Self-healing concrete was voted the technology most likely to have the biggest global effect in a competition among presentations at the recent British Science Festival in Newcastle, UK.

‘I spoke about creating intelligent material for the construction industry that has the ability to sense and respond to damage and repair itself,’ says Diane Gardner, a civil engineer at Cardiff University. ‘We spend £40bn/ year repairing infrastructure in the UK. It’s not all concrete but a significant amount of it is.’

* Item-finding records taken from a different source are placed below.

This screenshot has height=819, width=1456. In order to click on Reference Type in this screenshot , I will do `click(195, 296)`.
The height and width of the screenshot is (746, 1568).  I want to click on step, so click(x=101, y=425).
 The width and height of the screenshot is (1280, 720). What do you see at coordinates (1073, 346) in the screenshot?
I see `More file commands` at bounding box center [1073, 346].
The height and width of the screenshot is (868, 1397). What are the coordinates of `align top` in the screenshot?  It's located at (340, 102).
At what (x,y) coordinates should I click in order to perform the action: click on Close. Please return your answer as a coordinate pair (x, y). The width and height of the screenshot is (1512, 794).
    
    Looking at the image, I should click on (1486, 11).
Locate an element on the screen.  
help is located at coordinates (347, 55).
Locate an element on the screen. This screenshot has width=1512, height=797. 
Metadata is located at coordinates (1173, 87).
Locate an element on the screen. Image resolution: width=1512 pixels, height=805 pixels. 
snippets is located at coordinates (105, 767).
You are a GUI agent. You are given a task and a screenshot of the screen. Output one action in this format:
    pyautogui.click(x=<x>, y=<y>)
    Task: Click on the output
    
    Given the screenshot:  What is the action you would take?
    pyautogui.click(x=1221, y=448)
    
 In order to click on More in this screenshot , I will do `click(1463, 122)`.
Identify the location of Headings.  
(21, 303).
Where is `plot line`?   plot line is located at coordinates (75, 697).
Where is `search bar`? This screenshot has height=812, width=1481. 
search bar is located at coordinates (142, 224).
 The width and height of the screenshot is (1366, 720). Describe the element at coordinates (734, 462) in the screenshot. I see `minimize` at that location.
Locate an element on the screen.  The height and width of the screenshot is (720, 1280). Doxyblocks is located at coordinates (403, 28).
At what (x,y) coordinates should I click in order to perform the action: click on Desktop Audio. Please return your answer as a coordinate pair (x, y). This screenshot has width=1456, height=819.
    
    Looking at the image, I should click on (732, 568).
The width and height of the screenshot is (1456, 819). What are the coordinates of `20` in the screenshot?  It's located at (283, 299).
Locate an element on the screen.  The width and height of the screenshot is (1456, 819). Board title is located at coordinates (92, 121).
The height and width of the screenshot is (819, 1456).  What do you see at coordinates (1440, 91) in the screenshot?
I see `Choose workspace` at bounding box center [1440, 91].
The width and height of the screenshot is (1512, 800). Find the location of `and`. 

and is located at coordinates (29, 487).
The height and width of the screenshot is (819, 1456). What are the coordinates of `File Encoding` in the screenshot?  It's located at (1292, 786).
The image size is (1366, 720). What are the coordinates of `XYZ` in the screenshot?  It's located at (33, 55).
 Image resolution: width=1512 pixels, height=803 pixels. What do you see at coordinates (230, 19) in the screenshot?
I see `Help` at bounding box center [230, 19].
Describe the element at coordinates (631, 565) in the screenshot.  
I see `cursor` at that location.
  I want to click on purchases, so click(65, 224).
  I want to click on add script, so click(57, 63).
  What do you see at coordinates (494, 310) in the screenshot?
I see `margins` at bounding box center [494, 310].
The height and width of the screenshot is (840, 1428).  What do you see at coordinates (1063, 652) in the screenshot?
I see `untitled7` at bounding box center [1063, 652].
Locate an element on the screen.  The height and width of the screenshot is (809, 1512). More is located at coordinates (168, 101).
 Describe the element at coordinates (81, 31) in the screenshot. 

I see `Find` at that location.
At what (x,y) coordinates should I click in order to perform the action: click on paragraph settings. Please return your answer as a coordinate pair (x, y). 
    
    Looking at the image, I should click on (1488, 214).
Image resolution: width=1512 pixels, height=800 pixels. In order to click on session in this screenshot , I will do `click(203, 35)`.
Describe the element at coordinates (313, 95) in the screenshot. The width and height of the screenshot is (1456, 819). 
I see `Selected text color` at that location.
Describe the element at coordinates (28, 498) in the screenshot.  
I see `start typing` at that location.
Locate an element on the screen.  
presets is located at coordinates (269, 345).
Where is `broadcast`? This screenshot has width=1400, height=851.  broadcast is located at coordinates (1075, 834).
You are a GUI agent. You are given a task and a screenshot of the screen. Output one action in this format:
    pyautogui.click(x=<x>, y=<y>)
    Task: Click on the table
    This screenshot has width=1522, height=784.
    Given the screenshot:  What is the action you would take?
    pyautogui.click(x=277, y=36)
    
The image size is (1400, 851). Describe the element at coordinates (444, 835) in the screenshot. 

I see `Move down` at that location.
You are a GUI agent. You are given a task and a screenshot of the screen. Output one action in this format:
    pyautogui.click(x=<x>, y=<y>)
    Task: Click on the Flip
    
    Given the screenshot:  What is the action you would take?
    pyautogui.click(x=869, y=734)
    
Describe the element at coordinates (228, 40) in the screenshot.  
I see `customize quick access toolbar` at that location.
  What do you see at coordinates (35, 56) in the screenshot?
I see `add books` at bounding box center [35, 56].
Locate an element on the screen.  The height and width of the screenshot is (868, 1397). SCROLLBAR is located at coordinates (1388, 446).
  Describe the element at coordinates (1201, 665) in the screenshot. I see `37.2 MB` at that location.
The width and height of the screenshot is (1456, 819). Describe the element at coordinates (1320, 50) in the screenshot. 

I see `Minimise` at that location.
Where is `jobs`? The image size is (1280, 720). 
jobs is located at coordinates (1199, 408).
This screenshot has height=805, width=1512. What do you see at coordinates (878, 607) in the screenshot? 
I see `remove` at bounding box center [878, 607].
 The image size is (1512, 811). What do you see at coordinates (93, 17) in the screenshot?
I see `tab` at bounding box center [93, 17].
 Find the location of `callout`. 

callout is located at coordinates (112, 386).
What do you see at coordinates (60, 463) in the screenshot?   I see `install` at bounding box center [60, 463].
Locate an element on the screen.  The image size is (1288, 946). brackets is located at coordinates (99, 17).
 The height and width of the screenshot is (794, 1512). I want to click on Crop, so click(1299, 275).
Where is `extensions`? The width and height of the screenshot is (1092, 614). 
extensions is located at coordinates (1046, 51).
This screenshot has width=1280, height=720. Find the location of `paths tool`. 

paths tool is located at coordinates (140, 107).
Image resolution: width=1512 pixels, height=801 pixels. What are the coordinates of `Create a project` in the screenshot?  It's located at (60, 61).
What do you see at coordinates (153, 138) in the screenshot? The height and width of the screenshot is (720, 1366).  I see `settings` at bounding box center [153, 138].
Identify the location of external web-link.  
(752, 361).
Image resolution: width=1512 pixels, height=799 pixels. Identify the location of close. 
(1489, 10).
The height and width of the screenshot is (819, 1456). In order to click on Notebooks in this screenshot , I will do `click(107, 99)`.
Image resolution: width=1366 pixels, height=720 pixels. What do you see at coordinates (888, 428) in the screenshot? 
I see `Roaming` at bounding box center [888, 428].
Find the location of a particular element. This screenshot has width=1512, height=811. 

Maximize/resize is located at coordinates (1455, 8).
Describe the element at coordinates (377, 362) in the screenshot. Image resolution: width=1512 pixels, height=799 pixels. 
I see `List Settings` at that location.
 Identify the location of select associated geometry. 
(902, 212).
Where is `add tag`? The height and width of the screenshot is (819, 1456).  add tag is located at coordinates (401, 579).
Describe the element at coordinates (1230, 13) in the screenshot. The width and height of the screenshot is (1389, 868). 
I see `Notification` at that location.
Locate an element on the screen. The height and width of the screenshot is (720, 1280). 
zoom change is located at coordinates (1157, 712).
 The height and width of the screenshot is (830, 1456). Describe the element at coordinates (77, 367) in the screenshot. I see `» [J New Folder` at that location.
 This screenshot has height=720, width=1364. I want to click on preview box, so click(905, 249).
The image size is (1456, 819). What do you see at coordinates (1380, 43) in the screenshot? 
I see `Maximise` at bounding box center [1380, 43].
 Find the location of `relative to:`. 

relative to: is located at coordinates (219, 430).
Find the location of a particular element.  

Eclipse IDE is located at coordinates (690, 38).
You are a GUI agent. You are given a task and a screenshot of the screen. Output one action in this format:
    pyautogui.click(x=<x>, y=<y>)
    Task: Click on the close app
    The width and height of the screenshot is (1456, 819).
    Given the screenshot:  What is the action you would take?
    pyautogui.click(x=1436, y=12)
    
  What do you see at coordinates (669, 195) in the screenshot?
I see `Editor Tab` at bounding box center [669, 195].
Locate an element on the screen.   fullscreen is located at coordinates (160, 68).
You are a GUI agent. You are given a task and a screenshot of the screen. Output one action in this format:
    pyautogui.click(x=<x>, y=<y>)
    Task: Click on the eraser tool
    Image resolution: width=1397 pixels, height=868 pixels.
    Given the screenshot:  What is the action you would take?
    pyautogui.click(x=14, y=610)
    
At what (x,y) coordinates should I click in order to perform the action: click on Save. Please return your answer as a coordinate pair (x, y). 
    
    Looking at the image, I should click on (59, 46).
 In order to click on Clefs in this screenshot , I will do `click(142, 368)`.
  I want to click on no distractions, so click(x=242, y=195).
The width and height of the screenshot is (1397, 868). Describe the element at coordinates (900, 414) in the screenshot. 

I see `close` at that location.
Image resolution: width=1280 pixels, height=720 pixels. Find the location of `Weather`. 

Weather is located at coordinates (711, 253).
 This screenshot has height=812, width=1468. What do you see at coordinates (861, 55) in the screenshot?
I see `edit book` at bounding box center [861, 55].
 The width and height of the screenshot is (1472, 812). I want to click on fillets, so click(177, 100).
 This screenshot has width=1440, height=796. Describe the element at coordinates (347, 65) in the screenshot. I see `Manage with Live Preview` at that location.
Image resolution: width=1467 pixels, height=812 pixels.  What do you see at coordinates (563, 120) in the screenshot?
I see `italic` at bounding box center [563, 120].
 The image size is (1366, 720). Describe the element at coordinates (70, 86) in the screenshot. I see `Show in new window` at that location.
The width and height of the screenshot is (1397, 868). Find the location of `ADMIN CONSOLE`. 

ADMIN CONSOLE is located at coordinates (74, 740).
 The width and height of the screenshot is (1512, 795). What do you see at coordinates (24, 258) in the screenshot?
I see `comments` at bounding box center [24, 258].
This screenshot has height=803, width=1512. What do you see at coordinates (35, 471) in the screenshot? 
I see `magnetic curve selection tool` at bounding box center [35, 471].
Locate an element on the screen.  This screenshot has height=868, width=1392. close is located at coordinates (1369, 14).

Three different strategies are used in the project to make the concrete. The first uses microcapsules, developed at Cambridge University, UK, which contains healing agents like resins or glues and which can be placed in concrete. They release these healing agents once damage occurs.

The second strategy, worked on at Bath University, UK, recruits a strain of Bacillus bacteria that can survive in the alkaline conditions in concrete. Bacterial spores are entombed along with a food supply. Once damage occurs and water ingresses, the spores rejuvenate and the bacteria produce calcite, natural limestone, which heals the cracks.

At Cardiff, meanwhile, Gardner uses polymers with a shape memory. ‘In their history they have been stretched and frozen in their stretched state. We use that form in the concrete and once they are heated – we activate by heat at the moment – they shrink and close the cracks in concrete and allow other natural healing mechanisms to occur,’ she says. With sufficient unhydrated cement in a mix, concrete can repair itself once water enters. The fibres, made from polyethylene terephthalate (PET), help the process along.

Henk Jonkers at Delft University of Technology in The Netherlands notes that a few groups are working on self-healing materials, but so far no construction material has been commercially developed. ‘The polymer fibres particularly increase the tensile strength of material, while the application of bacteria and encapsulated resin are, respectively, primarily meant for waterproofing and regain of compressive strength of construction materials. Of these the bacterial approach will probably be the most economical one,’ he predicts, ‘as bacterial production is relatively cheap.’ Delft University researchers have worked on bacteria-based self-healing concrete since 2006.

The main challenge is to produce the bacteria and their required feed, at relatively low cost, he notes. ‘This is easy to achieve for higher quality concrete constructions, particularly for those which are difficult to assess for manual repair,’ meaning high-way infrastructure, tunnels, liquid retaining structures and basement walls.

The plan, says Gardner, is for all three strategies to work cooperatively. She believes the polymer system might even be activated early enough to see off damage at the macro scale.